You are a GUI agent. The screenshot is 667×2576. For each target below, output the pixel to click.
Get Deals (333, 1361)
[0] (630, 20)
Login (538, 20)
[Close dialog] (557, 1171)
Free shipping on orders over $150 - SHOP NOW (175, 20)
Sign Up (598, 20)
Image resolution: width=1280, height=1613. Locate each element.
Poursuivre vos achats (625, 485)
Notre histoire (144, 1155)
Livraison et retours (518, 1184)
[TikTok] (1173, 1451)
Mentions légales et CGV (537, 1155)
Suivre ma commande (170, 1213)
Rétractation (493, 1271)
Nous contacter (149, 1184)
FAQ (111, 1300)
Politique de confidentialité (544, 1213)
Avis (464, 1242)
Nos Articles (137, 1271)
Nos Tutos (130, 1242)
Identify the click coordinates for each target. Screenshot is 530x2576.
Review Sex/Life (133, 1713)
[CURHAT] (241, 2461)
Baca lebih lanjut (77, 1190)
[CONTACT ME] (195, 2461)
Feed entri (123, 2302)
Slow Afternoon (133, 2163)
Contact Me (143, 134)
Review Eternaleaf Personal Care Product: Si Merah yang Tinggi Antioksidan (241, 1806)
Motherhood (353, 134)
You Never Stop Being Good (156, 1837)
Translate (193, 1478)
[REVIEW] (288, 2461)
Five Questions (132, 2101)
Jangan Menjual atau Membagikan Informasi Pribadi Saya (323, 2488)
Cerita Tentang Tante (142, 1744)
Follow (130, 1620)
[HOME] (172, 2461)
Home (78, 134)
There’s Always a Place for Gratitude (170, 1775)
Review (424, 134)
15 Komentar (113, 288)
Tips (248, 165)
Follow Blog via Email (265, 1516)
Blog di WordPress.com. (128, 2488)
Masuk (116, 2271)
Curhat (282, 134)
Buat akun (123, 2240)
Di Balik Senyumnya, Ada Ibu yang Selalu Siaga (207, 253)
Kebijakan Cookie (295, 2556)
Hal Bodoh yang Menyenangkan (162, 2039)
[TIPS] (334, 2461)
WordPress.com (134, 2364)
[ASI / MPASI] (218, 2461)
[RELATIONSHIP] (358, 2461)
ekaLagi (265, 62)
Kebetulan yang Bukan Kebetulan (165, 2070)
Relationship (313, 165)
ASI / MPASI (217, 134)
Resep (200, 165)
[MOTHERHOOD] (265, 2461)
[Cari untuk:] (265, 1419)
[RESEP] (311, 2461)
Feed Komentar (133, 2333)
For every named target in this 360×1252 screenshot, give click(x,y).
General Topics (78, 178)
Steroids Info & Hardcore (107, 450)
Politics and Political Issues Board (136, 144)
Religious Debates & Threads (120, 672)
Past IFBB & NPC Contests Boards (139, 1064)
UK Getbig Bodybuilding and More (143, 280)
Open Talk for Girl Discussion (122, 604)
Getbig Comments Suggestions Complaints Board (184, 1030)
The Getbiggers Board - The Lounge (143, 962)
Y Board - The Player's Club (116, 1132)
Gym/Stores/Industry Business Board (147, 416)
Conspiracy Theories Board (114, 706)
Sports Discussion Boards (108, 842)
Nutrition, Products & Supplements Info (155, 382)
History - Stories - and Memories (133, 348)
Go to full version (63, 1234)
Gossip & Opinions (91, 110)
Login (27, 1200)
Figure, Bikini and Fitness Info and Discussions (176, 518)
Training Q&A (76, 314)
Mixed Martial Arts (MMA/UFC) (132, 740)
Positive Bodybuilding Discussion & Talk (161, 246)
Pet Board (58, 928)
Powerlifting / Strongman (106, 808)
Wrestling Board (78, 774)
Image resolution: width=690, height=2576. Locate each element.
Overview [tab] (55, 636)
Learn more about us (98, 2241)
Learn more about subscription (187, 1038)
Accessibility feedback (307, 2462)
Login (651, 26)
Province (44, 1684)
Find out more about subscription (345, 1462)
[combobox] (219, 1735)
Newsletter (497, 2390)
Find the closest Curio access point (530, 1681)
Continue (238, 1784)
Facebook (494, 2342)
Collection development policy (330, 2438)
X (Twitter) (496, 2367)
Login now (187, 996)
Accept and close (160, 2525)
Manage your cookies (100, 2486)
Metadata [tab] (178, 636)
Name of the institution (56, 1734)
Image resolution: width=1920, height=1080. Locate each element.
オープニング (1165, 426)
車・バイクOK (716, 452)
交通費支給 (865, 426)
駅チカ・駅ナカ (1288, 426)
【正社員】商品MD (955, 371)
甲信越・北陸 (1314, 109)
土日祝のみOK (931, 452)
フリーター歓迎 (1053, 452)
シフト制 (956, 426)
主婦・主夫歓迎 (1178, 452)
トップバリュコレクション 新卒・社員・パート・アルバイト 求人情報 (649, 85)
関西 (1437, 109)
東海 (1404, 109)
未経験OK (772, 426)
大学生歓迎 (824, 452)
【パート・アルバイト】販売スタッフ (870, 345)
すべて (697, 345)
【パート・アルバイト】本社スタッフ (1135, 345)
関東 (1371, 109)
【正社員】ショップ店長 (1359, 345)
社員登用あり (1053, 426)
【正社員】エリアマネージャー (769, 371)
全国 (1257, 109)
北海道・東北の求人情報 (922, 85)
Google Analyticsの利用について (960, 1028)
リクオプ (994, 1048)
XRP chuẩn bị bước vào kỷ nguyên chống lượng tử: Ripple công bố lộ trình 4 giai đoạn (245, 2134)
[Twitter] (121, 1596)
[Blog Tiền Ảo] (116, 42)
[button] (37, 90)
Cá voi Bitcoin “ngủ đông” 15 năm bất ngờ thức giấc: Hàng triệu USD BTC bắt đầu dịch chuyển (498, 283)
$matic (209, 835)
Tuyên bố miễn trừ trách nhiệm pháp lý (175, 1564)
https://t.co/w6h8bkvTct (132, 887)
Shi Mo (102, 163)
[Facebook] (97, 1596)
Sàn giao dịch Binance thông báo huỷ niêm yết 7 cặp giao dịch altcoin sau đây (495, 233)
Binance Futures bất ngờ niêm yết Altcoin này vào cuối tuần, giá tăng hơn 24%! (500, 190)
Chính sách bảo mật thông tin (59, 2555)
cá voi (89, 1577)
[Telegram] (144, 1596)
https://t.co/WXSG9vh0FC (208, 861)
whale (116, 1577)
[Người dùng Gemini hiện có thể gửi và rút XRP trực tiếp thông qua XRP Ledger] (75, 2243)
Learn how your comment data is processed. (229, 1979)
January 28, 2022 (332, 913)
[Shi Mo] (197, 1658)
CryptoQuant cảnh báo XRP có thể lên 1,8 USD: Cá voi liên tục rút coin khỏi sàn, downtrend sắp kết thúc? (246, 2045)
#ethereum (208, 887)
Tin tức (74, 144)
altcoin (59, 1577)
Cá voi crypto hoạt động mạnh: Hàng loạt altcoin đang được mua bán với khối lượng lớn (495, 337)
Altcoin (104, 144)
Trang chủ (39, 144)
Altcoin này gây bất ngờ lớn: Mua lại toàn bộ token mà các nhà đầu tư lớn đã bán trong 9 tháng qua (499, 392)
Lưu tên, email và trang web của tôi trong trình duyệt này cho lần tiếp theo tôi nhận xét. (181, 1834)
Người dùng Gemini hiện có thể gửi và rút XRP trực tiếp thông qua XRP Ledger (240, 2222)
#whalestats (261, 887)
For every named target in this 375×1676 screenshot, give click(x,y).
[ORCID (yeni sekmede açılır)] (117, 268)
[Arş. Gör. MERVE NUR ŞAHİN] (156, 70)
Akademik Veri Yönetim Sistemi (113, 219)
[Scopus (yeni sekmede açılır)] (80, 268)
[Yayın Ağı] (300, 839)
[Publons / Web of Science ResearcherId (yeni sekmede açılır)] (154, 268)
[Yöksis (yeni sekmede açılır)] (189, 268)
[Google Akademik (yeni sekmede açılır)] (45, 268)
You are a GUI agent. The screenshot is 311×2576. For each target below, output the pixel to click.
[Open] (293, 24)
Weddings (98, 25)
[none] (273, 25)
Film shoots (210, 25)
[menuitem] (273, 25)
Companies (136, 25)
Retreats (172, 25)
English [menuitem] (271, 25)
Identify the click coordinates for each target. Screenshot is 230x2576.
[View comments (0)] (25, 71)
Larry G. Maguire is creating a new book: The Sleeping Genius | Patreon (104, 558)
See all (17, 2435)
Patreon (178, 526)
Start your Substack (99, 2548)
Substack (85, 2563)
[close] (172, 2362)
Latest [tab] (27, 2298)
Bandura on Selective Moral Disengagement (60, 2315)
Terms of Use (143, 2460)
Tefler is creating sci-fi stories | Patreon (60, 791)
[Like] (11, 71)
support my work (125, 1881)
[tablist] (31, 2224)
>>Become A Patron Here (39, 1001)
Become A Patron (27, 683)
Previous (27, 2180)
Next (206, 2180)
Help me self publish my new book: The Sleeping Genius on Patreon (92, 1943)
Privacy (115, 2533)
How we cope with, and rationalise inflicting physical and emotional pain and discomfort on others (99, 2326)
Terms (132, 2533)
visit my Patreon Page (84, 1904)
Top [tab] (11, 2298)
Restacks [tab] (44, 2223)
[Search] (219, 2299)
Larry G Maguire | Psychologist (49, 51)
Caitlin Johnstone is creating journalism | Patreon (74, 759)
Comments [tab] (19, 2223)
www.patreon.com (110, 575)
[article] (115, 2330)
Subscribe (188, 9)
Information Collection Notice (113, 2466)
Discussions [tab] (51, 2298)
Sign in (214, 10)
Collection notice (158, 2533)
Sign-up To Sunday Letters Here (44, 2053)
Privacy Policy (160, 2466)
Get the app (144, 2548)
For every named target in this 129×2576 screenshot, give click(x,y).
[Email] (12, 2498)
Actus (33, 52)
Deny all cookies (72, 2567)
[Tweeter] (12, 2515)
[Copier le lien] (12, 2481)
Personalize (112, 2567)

» **Your task**: In the listing above, find every line with the word "Become" and copy it out.

» **Written response**:
>>Become A Patron Here (39, 1001)
Become A Patron (27, 683)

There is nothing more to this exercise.